- FRAGEN ZUM MATERIAL
1. Schreibe den Textabschnitt von „Schulen fehlt es“ bis einschließlich „ihre Zukunft mitgeben.“ erneut ab und ersetze darin „Selbstvertrauen“ durch „Selbstbewusstsein“.
2. Woran fehlt es Schulen laut dem Textabschnitt?

- TEXTABSCHNITT

===============

Was sind uns unsere Kinder wert?



Überfüllte Klassen, zu wenig Lehrer - kann so der Start ins Leben überhaupt gelingen? Es ist ein schwieriger Spagat zwischen Finanznot, motivierten Lehrkräften und zufriedenen Schülern.



Von Katja Goebel (Text), Julian Budjan (Grafiken) und Solveig Bader (Videos)

Schulen fehlt es an Geld und Personal. Dennoch sollen sie Kindern eine gute Starthilfe fürs Leben an die Hand geben, ihnen nicht nur Bildung vermitteln, sondern auch ihre sozialen Fähigkeiten ausbauen - und ihr Selbstvertrauen stärken. Kurzum: ihnen das beste Rüstzeug für ihre Zukunft mitgeben.

===============

- Dateneinträge
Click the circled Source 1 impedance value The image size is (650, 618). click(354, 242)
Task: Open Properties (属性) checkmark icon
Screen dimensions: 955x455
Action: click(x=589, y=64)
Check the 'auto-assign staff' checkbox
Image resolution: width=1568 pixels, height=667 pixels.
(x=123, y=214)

===============

- ANTWORTEN JE AUFGABE
1.
Schulen fehlt es an Geld und Personal. Dennoch sollen sie Kindern eine gute Starthilfe fürs Leben an die Hand geben, ihnen nicht nur Bildung vermitteln, sondern auch ihre sozialen Fähigkeiten ausbauen - und ihr Selbstbewusstsein stärken. Kurzum: ihnen das beste Rüstzeug für ihre Zukunft mitgeben.

2. An Geld und Personal.